En los últimos años, fuimos testigos del auge de la cancelación en las redes sociales: el boicot a personas en virtud de acciones o expresiones consideradas inapropiadas. Es la evolución del antiguo arte de la censura. Si antes se ejercía arriba abajo, desde posiciones elevadas y a distancia, hoy emana de los propios usuarios, entre pares y por dentro. En la sociedad de la transparencia, diría Byung-Chul Han, todos alternamos papeles de observantes y observados.
El ciberespacio se convirtió en un terreno asfixiante, donde reinan los nuevos tabúes. Lo curioso es que la reglamentación viene menos por porfía de ideas tradicionales como por la consolidación de un progresismo oficial. Ocurre así una extraña inversión generacional, que a menudo pasamos por alto. Los jóvenes ilustrados tienden a asumir papeles antes reservados para los señores mojigatos, el de guardianes de los modales y las buenas costumbres.
Si en el siglo XX existió una izquierda que quiso educar al pueblo en las bondades de la revolución, a comienzos del XXI, ese vanguardismo se transfirió al más modesto terreno cultural. Una nueva generación de activistas comenzó a tratar al ciudadano común de manera similar a cómo hacen los padres protectores con sus críos. “Eso no se dice”, “eso no se hace”, “eso es caca”. Sin embargo, esa actitud aleccionadora produjo efectos inversos: deseos de transgredir la norma y de cruzar los campos minados. Pienso en los antiguos cristianos, tan piadosos, cuando intentaban evangelizar a los guerreros de otras naciones con sus verdades en latín. Por alguna razón, solo conseguían aumentar las ansias de estos salir de salir por ahí y dedicarse al saqueo y al pillaje.

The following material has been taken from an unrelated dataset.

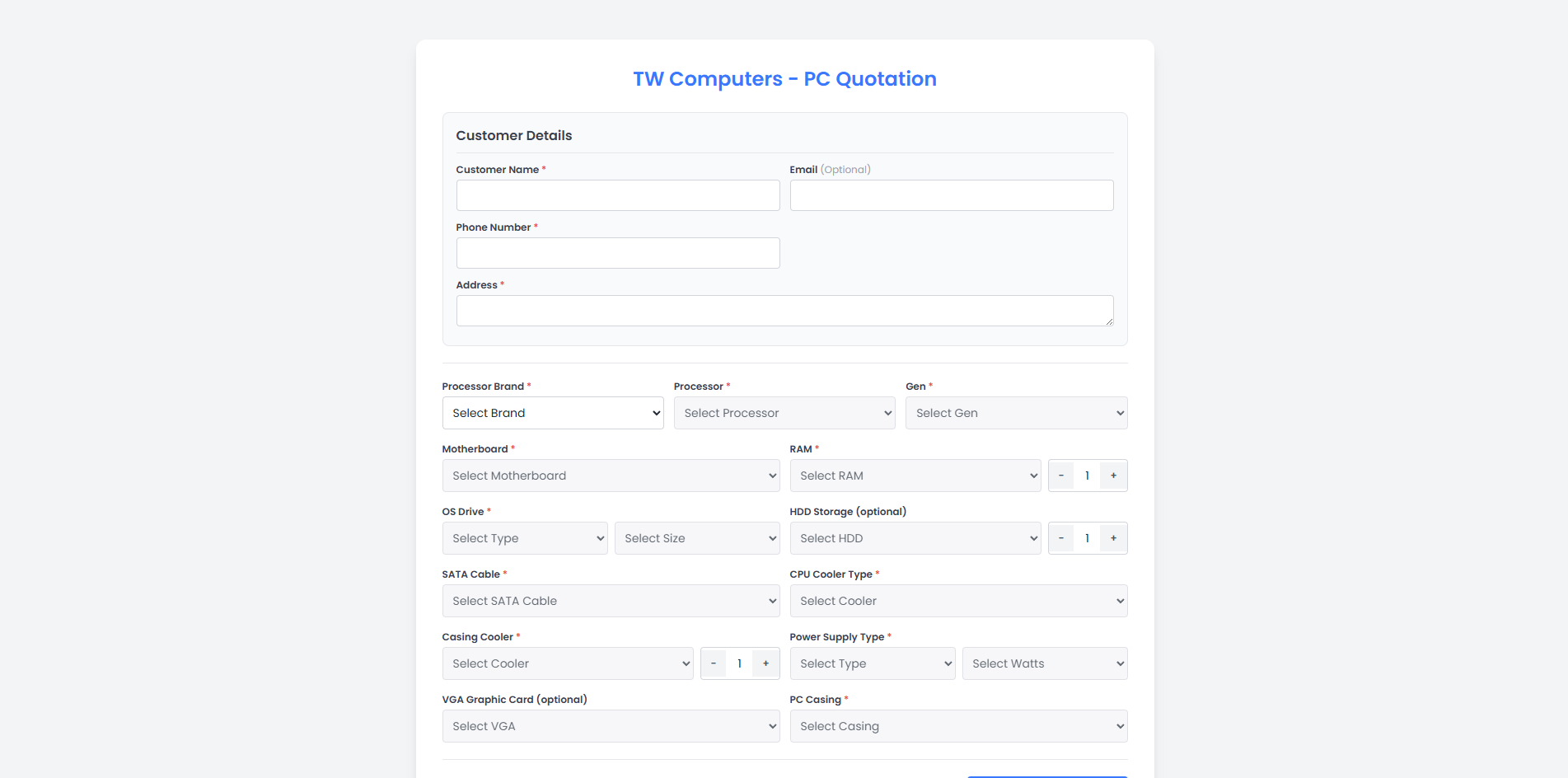The width and height of the screenshot is (1568, 778).
Task: Decrease RAM quantity with minus button
Action: (x=1061, y=476)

Por causas que habría que dilucidar con mayor detalle, cierto progresismo acartonado acabó por convertirse en sinónimo del establishment. Hablamos quizá de un fenómeno global. En la última década, las causas sociales fueron empaquetadas por el capitalismo. Asuntos como el medioambiente, el feminismo o las etnicidades, en sus versiones descafeinadas y biempensantes, comenzaron a coincidir con los criterios de las películas de Hollywood, o con el marketing de las grandes empresas.

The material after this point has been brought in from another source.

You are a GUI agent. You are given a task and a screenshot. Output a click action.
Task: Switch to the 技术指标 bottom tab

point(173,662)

Parecía que se consolidaba una nueva moral para las sociedades digitales. Sin embargo, iba incubándose un malestar en dirección opuesta. Detengámonos en lo que decía Sigmund Freud sobre la cultura. Él la consideraba una estrategia colectiva para encauzar los instintos más oscuros de los seres humanos. Pero esta represión de los impulsos, advertía, traía el riesgo de un estado de insatisfacción, que bien podía estallar en algún momento. No es casual que compartiera estas ideas en 1930, un poco después de la Primera Guerra Mundial, cuando la refinada civilización europea se convirtió de súbito en un hervidero de atrocidades humanas.
Ya sabemos que los sectores reaccionarios nunca desaparecieron. Mientras se instalaba un nuevo sentido común en las redes sociales, estos buscaban refugio en cavernas digitales (véase el caso de 4chan en Estados Unidos). Allí continuaron vivas mentalidades que ya no se podían exhibir en libertad sino a riesgo de señalamientos, funas y escraches. Era cuestión de tiempo para que estas aguas estancadas emergieran a la superficie con todas sus toxinas.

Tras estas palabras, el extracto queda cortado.